今宵のオペラ座では

今宵のオペラ座では

【2023年7月】その晩は、今回のフランス旅行の目的の一つ、オペラ座(ガルニエ宮)でのバレエ鑑賞でした。

これまでと異なるのは、私達だけでなく、フォンテーヌブローの友達夫婦と、パリ在住の友達も集合したことです。

フランス、パリのオペラ座ガルニエ宮の中
いつ見ても絢爛豪華なオペラ座の中

パリの友達は、自転車通勤している仕事帰りとのことで、黒装束にヘルメットを抱えていました。

7月の暑い日でしたが、短ブーツを履いていて、それがもう、カッコいいったらありゃしません。

さすがパリっ子といった感じでした。

友達が集合したとはいえ、席はばらばら。

私達は、1階のオーケストラ席の補助席です。

補助席に座るのは、数年前のオペラ・バスティーユに次いで、これで二度目です。

ガルニエ宮では、補助席の人は、最後の最後に入場することが分かりました。

というのも、補助席を開くと、オーケストラ席の平土間に通路がなくなるのです。

フランス、パリのオペラ座ガルニエ宮の補助席の様子
補助席を出すと通路がなくなり、ぎゅうぎゅう詰めに

なので補助席の人は、開演間近になって前の方から順番に呼ばれて観客席に入ります。

私達は14,15番で、最後から2番目でした。

座ってみると、本当にぎゅうぎゅう詰めという感じ。

他の正規の席の人も含め、途中でトイレにでも行きたくなったら、大変なことになるでしょう。

今宵の演目は「マノン」

ここで何よりガッカリしたのは、主役2人のキャスト変更があったことです。

オペラ座バレエのキャストは、かなり公演日に迫らないと発表されないのですが、発表された通りに公演されるものではないとよくわかりました。

フランス、パリのオペラ座ガルニエ宮の観客席
オーケストラ席から上を見上げる

怪我があったのかもしれませんが。

ひいきのダンサーが見られなかったこともさることながら、マノン役にはおよそ不向きなエトワールのダンサーに代わっていて、かなり失望しました。

彼女も技術的には上手なんですけどね。

マノン役にぴったりはまるダンサーは限られると思います。

可愛らしすぎてもいけないし、高貴な雰囲気でもいけません。

マノン役は、フェロモンがぷんぷん匂うようなダンサーでないとね。

フランス、パリのオペラ座ガルニエ宮の大休憩室
大休憩室と呼ばれる一番豪華な部屋

それに、急な変更だったのか、リハーサル不足のようで、彼女が男たちにリフトされながら踊る見せ場の一つでは、動きがぎこちなくて、余裕が全く感じられませんでした。
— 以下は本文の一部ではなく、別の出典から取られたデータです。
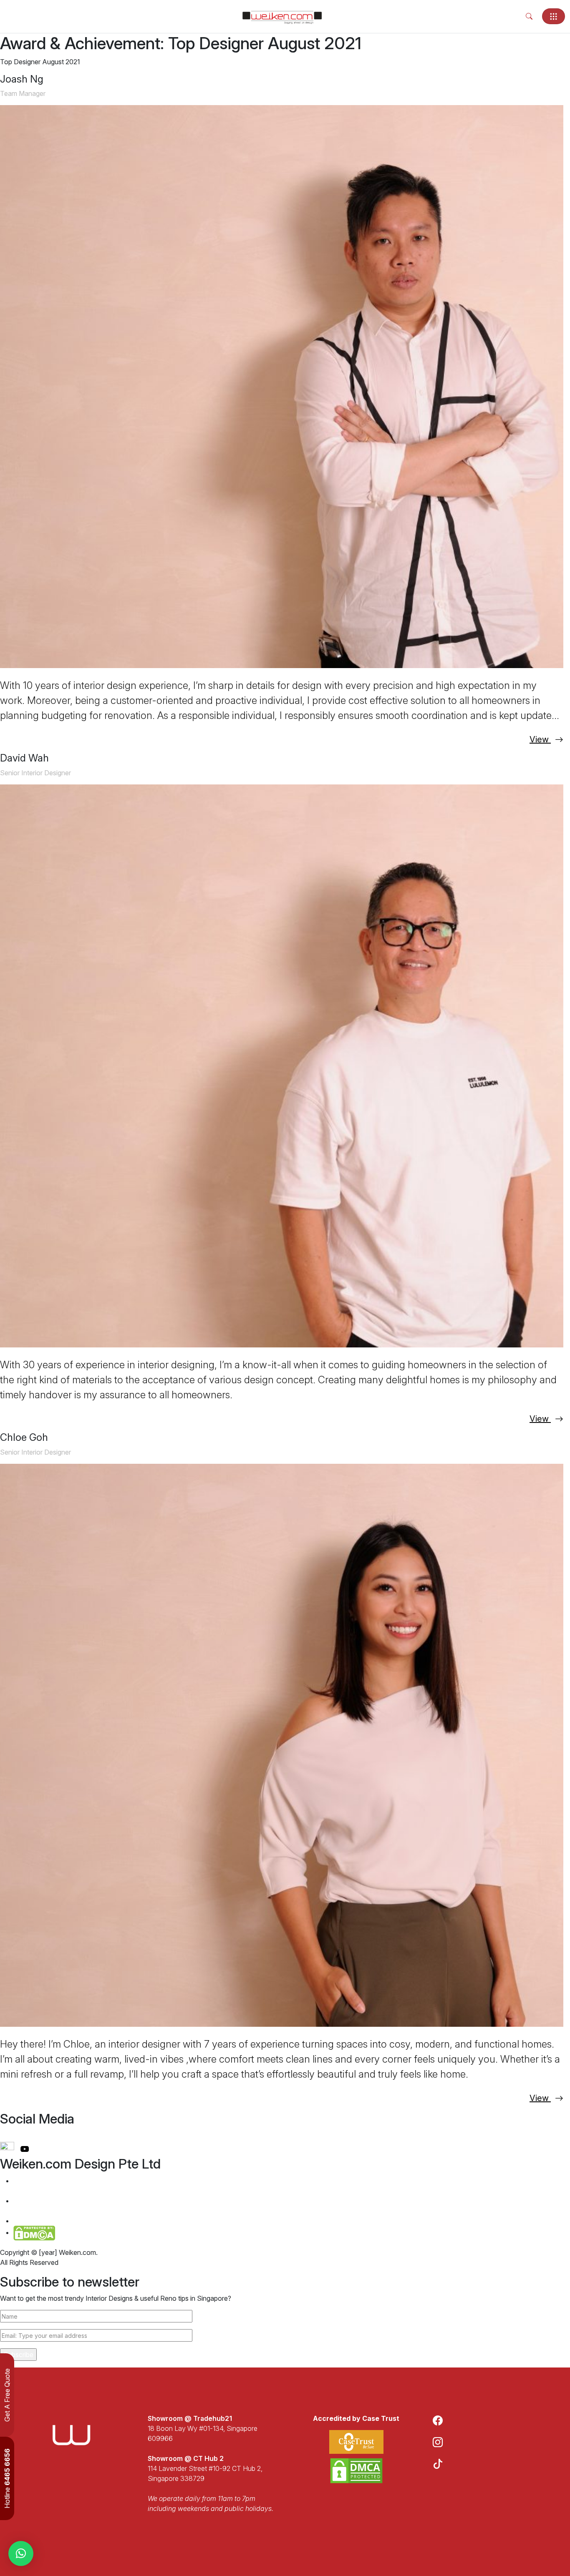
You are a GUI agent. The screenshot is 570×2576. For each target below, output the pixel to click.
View (540, 739)
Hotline (7, 2478)
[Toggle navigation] (553, 16)
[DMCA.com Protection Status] (356, 2470)
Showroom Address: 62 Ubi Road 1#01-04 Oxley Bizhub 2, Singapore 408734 (79, 2206)
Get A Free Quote (7, 2395)
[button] (20, 2553)
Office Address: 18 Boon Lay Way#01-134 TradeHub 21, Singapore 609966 (76, 2185)
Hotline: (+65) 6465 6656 (57, 2221)
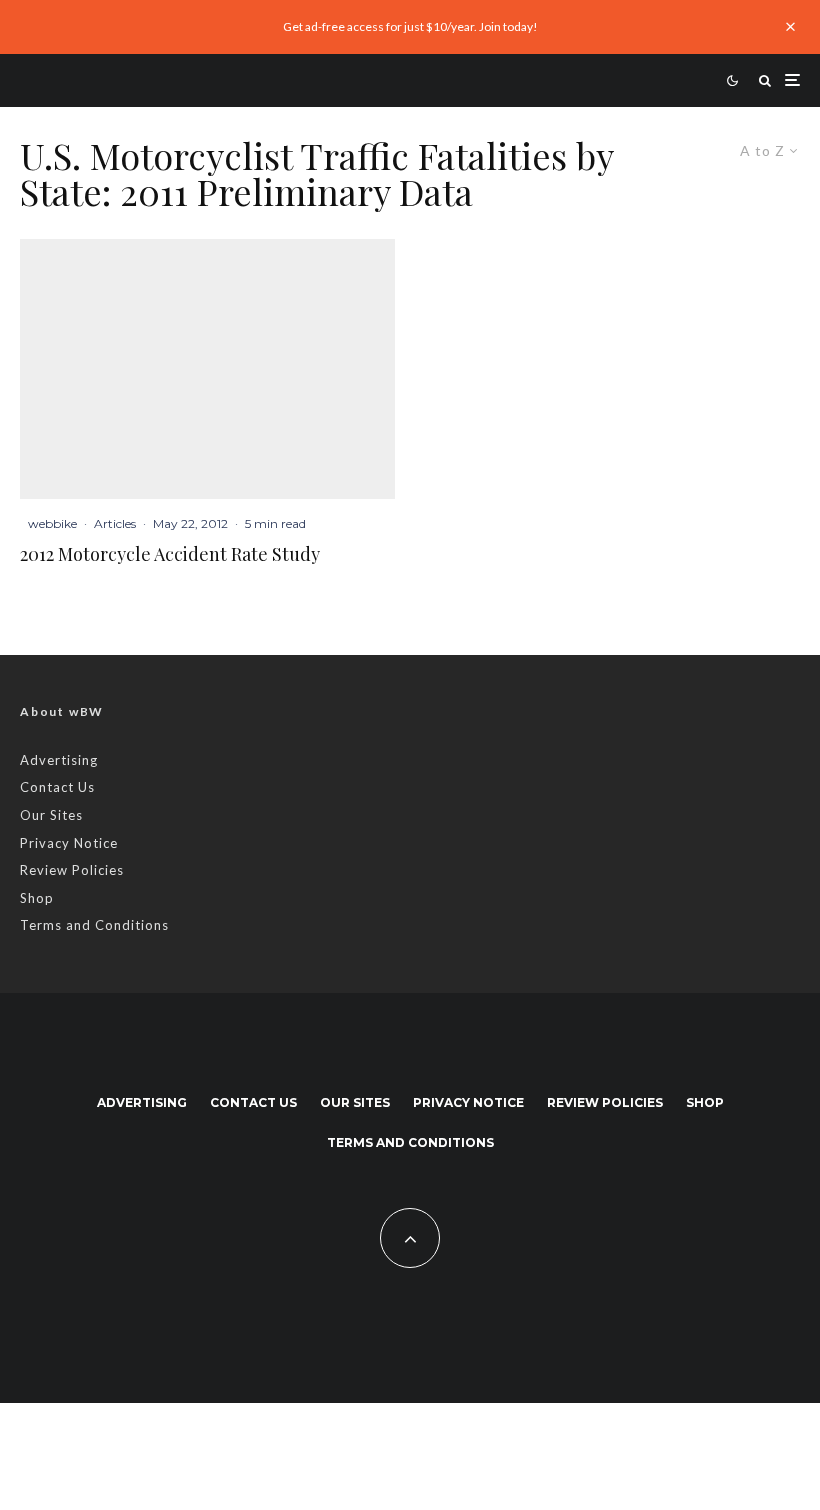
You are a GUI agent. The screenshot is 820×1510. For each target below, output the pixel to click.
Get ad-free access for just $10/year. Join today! (410, 26)
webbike (52, 523)
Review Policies (72, 870)
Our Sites (51, 815)
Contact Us (57, 787)
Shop (37, 898)
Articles (115, 523)
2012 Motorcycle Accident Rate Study (170, 555)
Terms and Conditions (94, 925)
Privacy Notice (69, 843)
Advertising (59, 760)
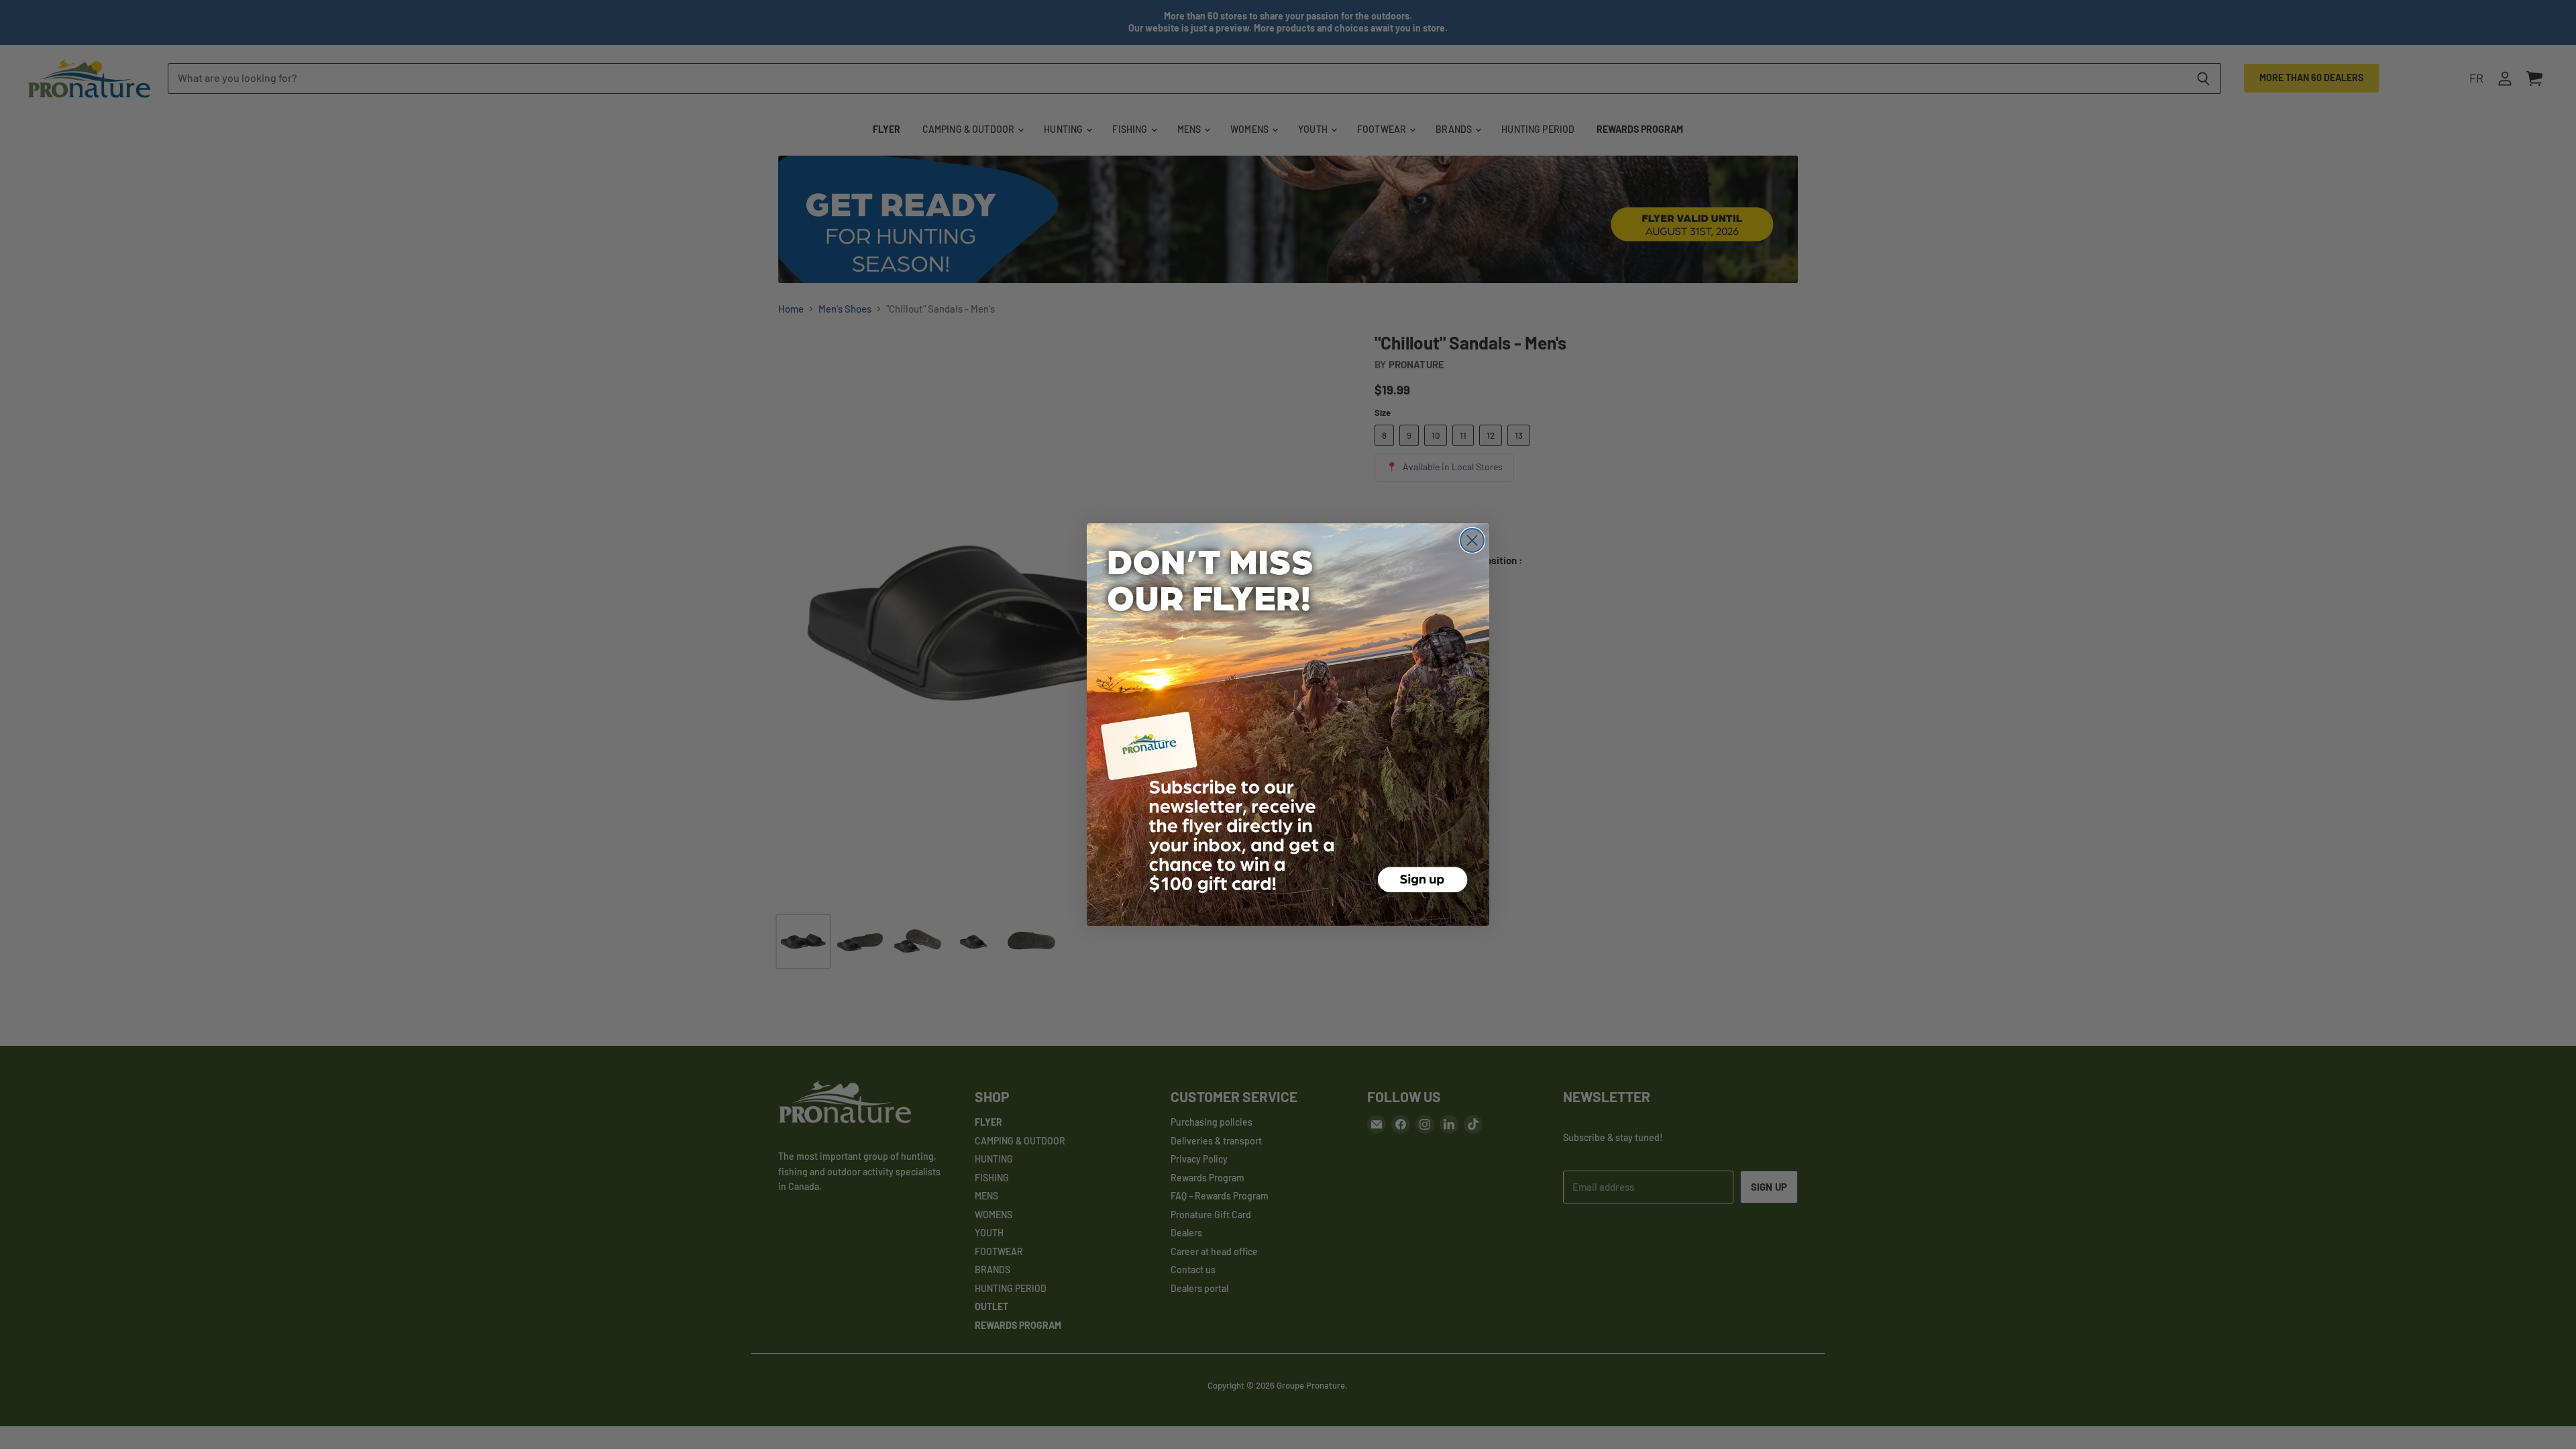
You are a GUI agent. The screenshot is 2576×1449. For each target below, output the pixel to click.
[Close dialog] (1472, 540)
それはともかく、中休みごとに友達たちと会って、おしゃべりしたり、劇場見学をしたりしたのは楽しかったです。

友達の一人は「こんな素晴らしい所が、かつては限られた人にしか開放されていなかったのだから、革命が起こるのも良くわかる」と感想を漏らしていました。

何度訪れても、この絢爛豪華さには言葉を失います。

こんな素敵な環境で、内容にやや不満が残ったとはいえ、全幕もののバレエが見られたのは、本当にラッキーだったと思いました。